Back at home, worried sick his family uses the connections of his politician uncle (Swanand Kirkire) to get a missing case assigned to the Mumbai Police Force. As luck would have it, the case is assigned to Inspector Badlani (Anurag Kashyap), a bumbling fool who hasn’t solved a case in 15 years of service and doesn’t even think to investigate the person who has just rented the room next to his own flat. But with given the ultimatum to find Ghoomketu in the chaotic Mumbai within a month to avoid suspension, he is determined to do so. Thus beginning a countdown.
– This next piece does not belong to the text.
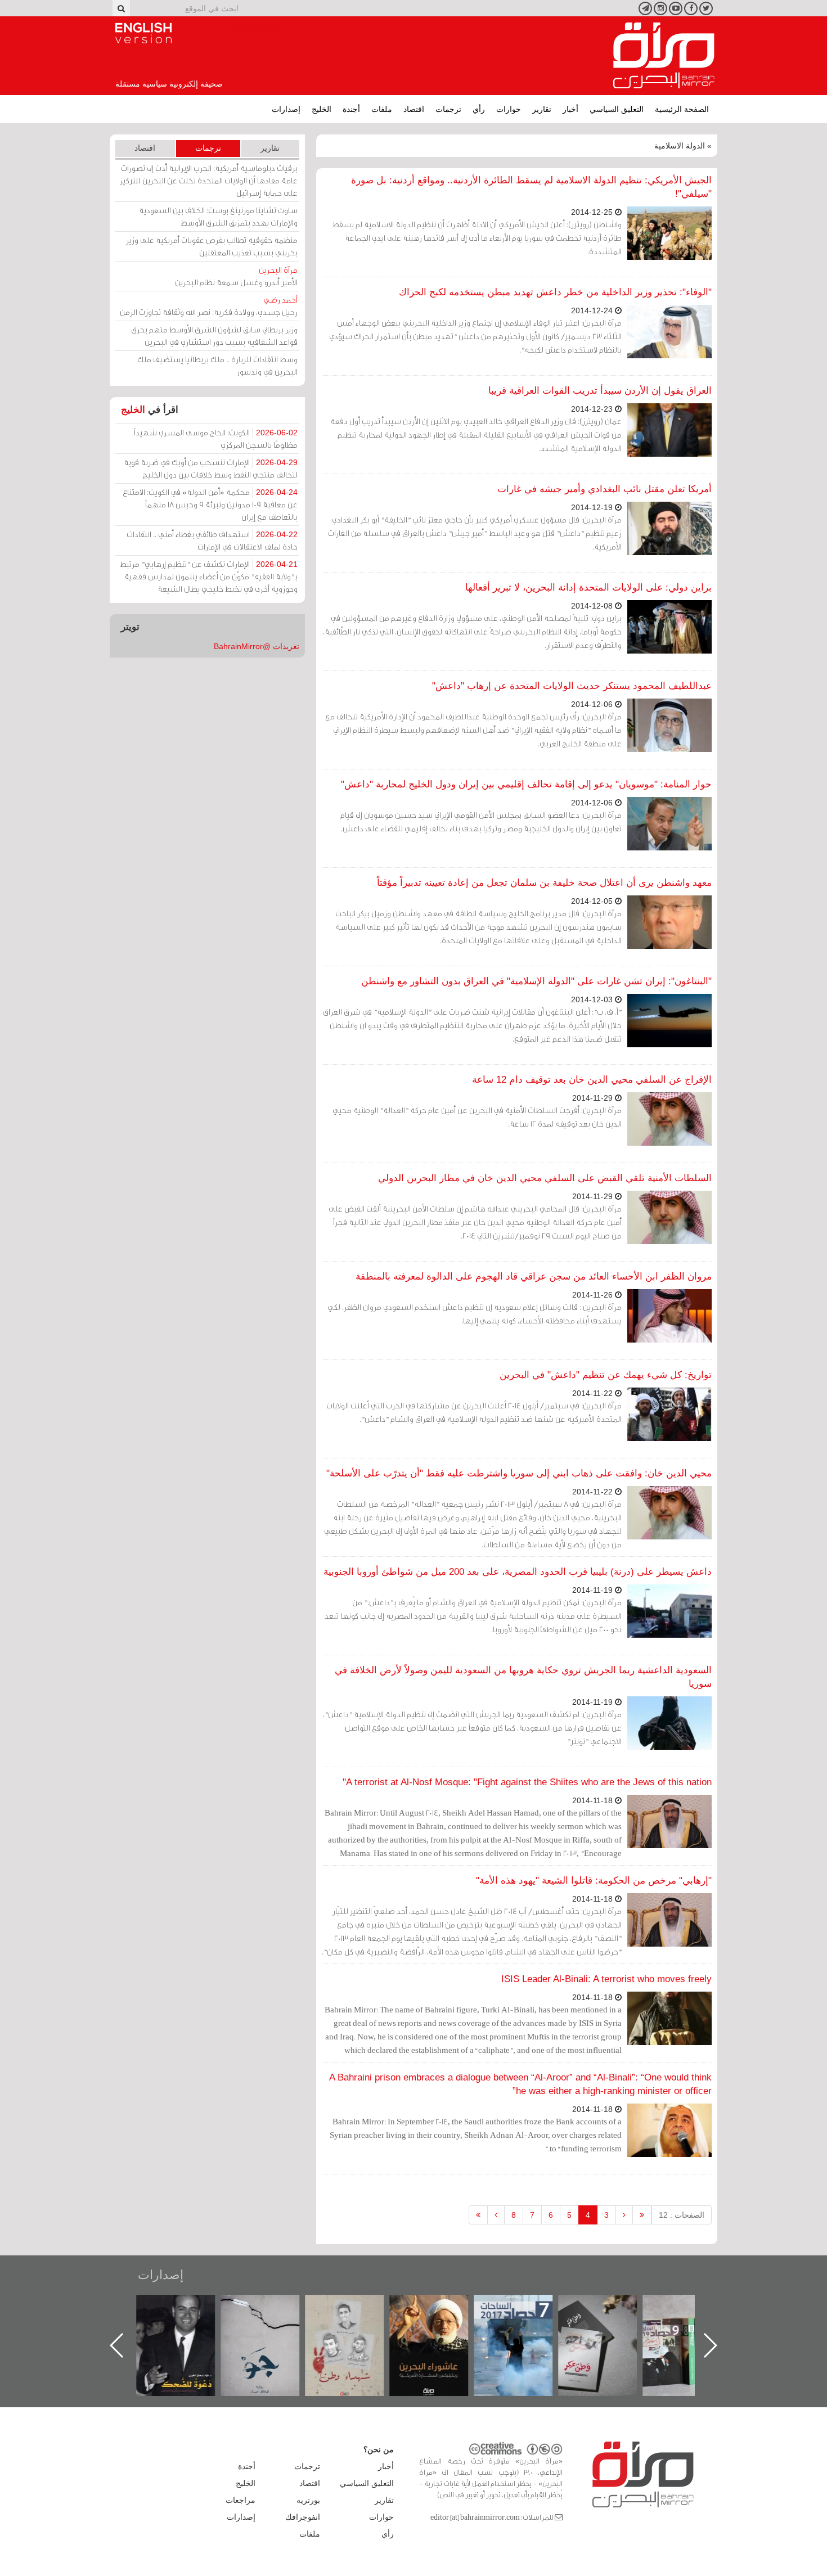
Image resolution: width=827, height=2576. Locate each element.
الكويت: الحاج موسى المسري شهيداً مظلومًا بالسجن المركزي (216, 438)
Though the film has an interesting premise, it is evidently six years too late and the patchy screenplay and editing shows. One can see that the makers have hurriedly put together the film for its digital release, with several scenes being disconnected from each other. While it might have seemed well-intended on paper, as it tries to parody the film industry and its stereotypical ways but over the course of the film, it just falls prey to the same stereotypes. With a non-linear narrative and Ghoomketu often breaking the fourth wall, director Pushpendra Nath Misra perhaps attempted to have the complete attention of the viewer.
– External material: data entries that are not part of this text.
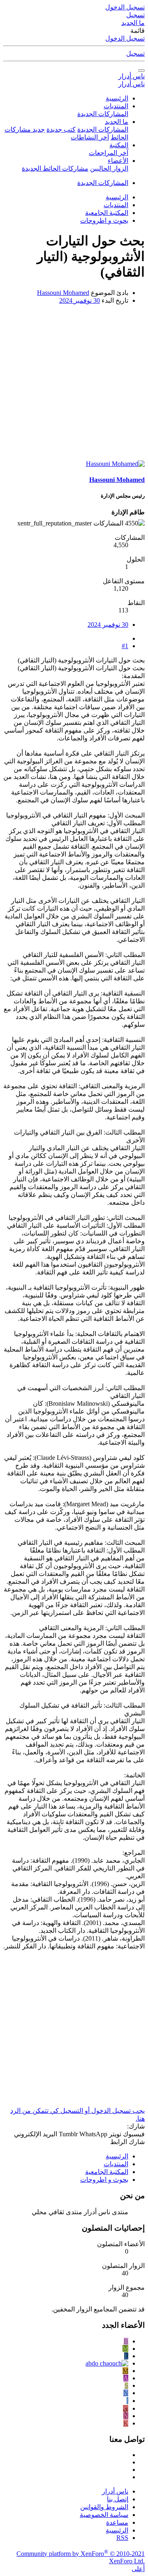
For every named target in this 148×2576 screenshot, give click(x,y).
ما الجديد (116, 121)
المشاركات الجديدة (102, 113)
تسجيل (135, 53)
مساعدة (117, 2522)
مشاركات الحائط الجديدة (55, 168)
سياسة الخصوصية (104, 2514)
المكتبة (118, 145)
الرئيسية (117, 98)
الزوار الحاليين (109, 168)
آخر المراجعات (108, 152)
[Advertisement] (74, 385)
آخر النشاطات (90, 137)
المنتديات (116, 106)
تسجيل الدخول (125, 38)
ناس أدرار (131, 76)
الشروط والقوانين (104, 2506)
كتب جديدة (61, 129)
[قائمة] (141, 70)
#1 (125, 645)
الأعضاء (118, 160)
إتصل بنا (117, 2499)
But with an incoherent script, and jokes that fall flat- a lot of the scenes fail to rise above mediocrity and at its 100 minutes run time too seems a bit stretched and unfunny. Even the smarter ideas suffer from a lack of conviction. One of Ghoomketu’s stories is rendered in the style of a black and white silent film, with exaggerated acting, but is completely ruined by an unnecessary voice-over.
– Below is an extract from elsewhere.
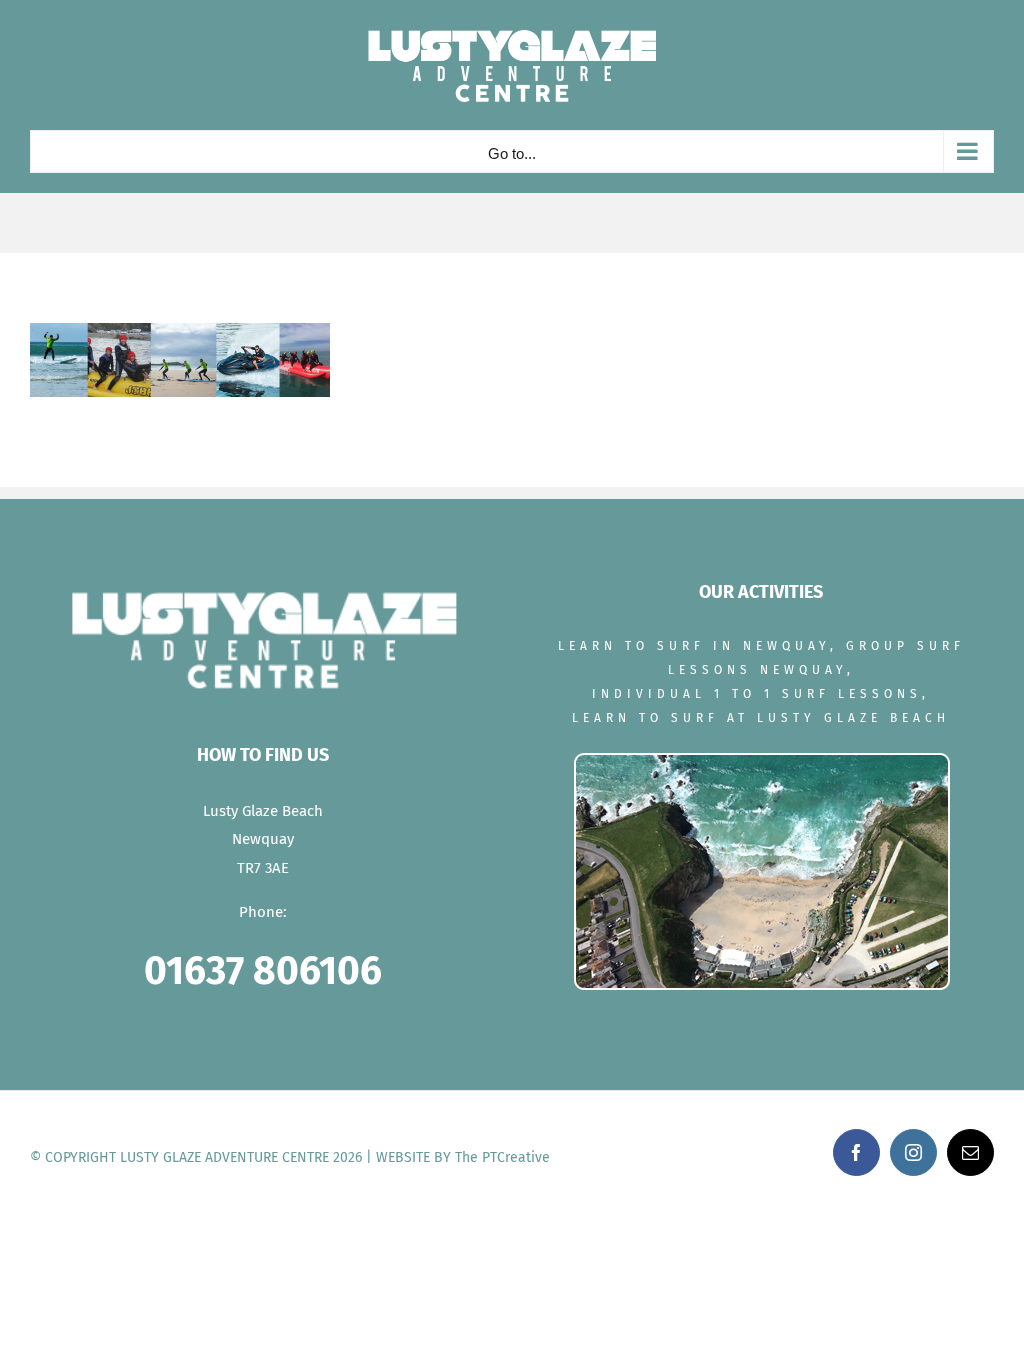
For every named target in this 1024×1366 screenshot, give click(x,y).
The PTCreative (502, 1157)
One of the most offensive tracks in the film is about Ghoomketu’s wife Janaki, who he body shames her for being fat, refuses to even see her face and treats her shabbily. When he comes back after his Bollywood rendezvous and sees that she still covers her face but has a visibly lithe frame, it’s only then that he asks her to show him her face and that’s when we get to see actress Ragini Khanna. The crass body shaming and the absurd relationship between the couple hardly add value to the film.
Sure, the film does have some fun moments, especially the ones featuring Santo Bua who knows where her nephew has gone, but keeps his secret, and all the fantasy sequences depicting Ghoomketu’s failed attempts at script writing along with the ridiculously hammy film titles and scripts do liven up the proceedings, as do some of the animation sequences, but it seems as though they have been brought in to cover up for the weak script. And after a point it all just gets tiresome especially, when it becomes clear it has nothing much to say.
The performance are obviously the only saving grace is here, with Nawazuddin Siddiqui putting forth yet another moving performance. Anurag Kashyap impresses with understated humor, while Swanand Kirkire has its moments and the ever-dependable Raghubir Yadav would have been more effective if he did not give in to the tendency to ham. However, it is Ila Arun who steals the show with a fabulous portrayal.
Ragini Khanna, Brijendra Kala, Deepika Amin and the late actor Razak Khan also make an appearance in a couple of scenes. However, the cameos by Amitabh Bachchan, Ranveer Singh, Sonakshi Sinha, Chitrangda Singh, Lauren Gottlieb and director Nikhil Advani are likable. On the whole, ‘Ghoomketu’ is a total lackluster and bland affair which wastes its talented cast.